It’s hard to play Fuse and not wonder what Insomniac was thinking during its development. Striking out on their own after years of Sony exclusivity would have made for the perfect opportunity to show their best side off to a sizable non-PlayStation owning populace. They may have been over-shadowed at Sony by the sheer brilliance of fellow old-timers Naughty Dog and Studio Santa Monica, but the Ratchet & Clank games have been consistent enough in their quality, and the Resistance series ended with the under-appreciated swan song that was Resistance 3 – a fittingly nihilistic look at humanity’s future.
Perhaps this new release is just a middling game – an aberration unworthy of over-analysis, or perhaps Resistance 3 sucked what was left out of the developer at the end of an almost two decade long courtship. Either way, there’s no mistaking the creative bankruptcy that fueled Fuse. Coming at a time when the videogame industry is struggling to figure out a place for itself in a rejigged entertainment landscape, Insomniac’s latest sadly doesn’t do the bare minimum needed to stand out in an increasingly crowded (and hostile) marketplace.
The worst (and probably the saddest) part about Fuse is that you’ll want to struggle through its mediocrity hoping for it to get better – soon. It doesn’t. It does vary its level themes and its color palette is refreshingly broad, but the story goes nowhere, the characters are shamelessly cookie-cutter and the been-there, done-that combat never hits the high notes that Resistance or Ratchet & Clank did. Fuse is essentially a pop-and-shoot cover shooter where your only respite is that the combat isn’t broken. Pretty much the entirety of the experience consists of you and your squad shuffling between rooms and clearing them of enemies, interspersed with some hilariously droll climbing sequences. Uncharted or God of War, this is not.
The story revolves around a mysterious substance known as ‘Fuse’ that humanity stumbled on, and that’s now being exploited as an energy source. Early in the initial mission, you also find out that the top-secret underground bunker you’re in has also been weaponising the goop – surprise, surprise. And you and your squad-of-4 mercenaries for hire are caught in the midst of a turf war involving the government, PMCs, and evil terrorist empires. There’s not one interesting character in the bunch mind you, and as much as we’d like to blame EA for ‘nudging’ the look of the game a certain way, no way should that excuse the dire writing in the game or the laughable attempts at character building.

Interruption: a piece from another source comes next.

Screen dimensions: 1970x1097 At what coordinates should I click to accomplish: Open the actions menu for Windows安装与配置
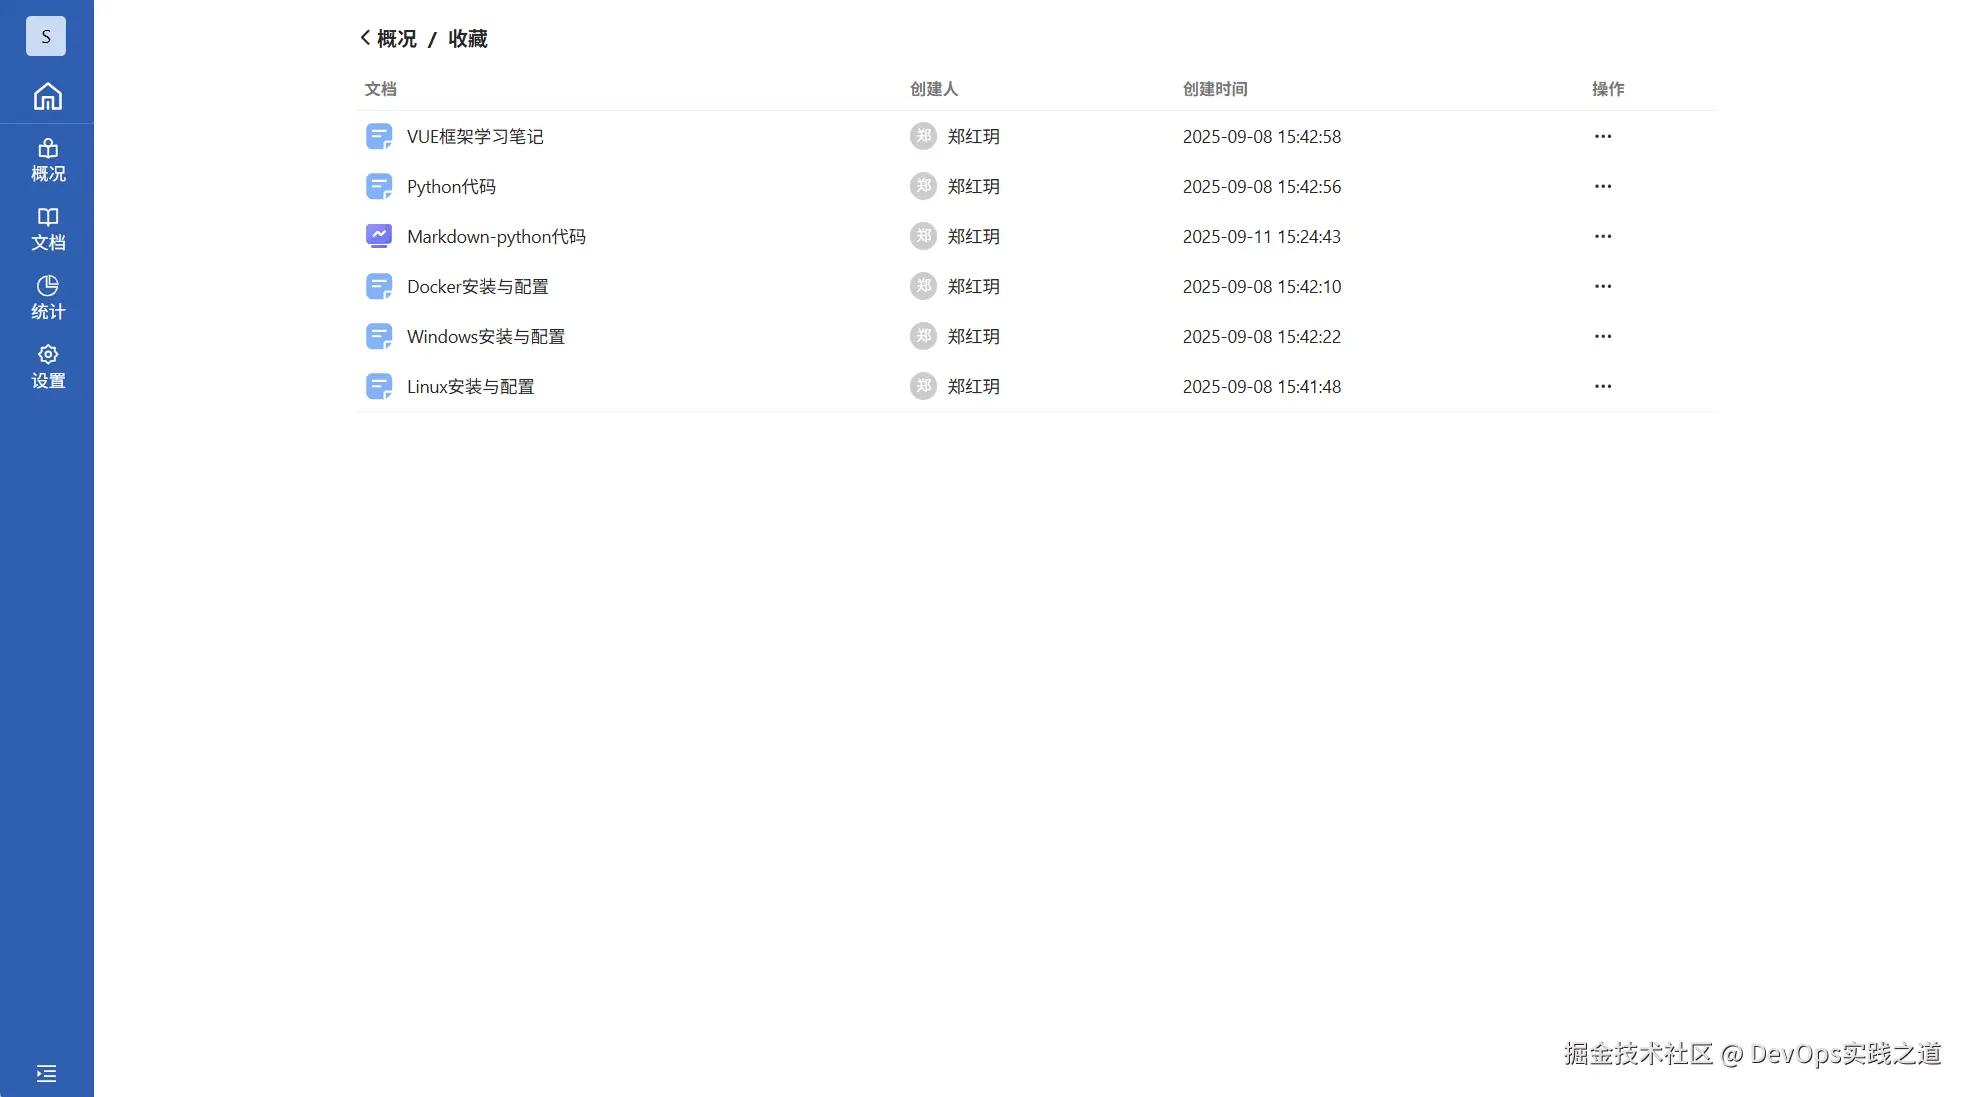pos(1602,336)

You can still make a by-the-numbers shooter interesting enough no matter what the tone is.
Your squad of four (who you can hot-swap between) have an arsenal of standard firearms they can pick up and use, and also a Fuse-powered weapon each that goes some way in livening up the combat. A couple of the more interesting Fuse weapons include Naya’s warp rifle that lets you tag enemies with shots before they’re all consumed by multiple black holes, and Jacob’s explosive cross bow that liquefies enemies on impact. Interestingly, the fuse weapons also have effects when used with one another – shooting through Dalton’s Fuse shield gives you more XP for instance. It’s nice that it’s an option, but you’ll only really feel the system’s full effect in co-op play.
This ties into the game’s XP and Fuse Credits system, fuelling your upgrade path down a by-the-numbers skill tree that buffs random weapon and character abilities. There are also team perks that you can purchase that give a separate set of buffs as well. They’re (probably) good to have, but not key to finishing the game. It’s worth noting that you won’t be able to max-out or unlock everything in a single playthrough, so there’s some replay impetus there if you have a group of friends who’ve all bought the game and are looking to wring every ounce of value from it.
With a four-person squad, it shouldn’t be too surprising that there’s the option for co-op. This is, ideally, how Fuse should be played, although that doesn’t take into account the hassle of coordinating with three other friends to play through the whole game. You also have the option of matchmaking, but EA’s origin servers have been hit or miss most times. Play the game alone and the AI is guaranteed to fail you more than once. They don’t prioritise reviving you when you’re down, line dancing through gunfire until they’re all down and then, you have to deal with Fuse’s annoying spaced out checkpoints.
You’ll also see them stand around right next to enemies, shoot first when you want to stealth as many of the identikit baddies as you can, and generally not be very artificially intelligent. That isn’t to say they don’t pull their weight. There are also times when they draw fire away from you, letting you flank enemies, and generally being proactive during an encounter. Unfortunately all this is expected of a shooter in 2013, and it’s the egregious fails that stand out.
The only other mode worth mentioning is the Echelon mode, a variation on the now overused horde mode but with inconsequential objectives that your team needs to complete while surviving increasingly difficult waves of enemies. Playing this with a full-AI squad is just asking for trouble, as they’re just not up to the task.
Given the developer pedigree behind Fuse, its sheer average-ness takes some time to sink in. What’s even more disappointing is that Fuse isn’t a broken game that you can write off and be done with, either. The gameplay mechanics are functional if not exactly enjoyable, but there won’t be a minute where you won’t wonder whether you could be doing something better with your time instead.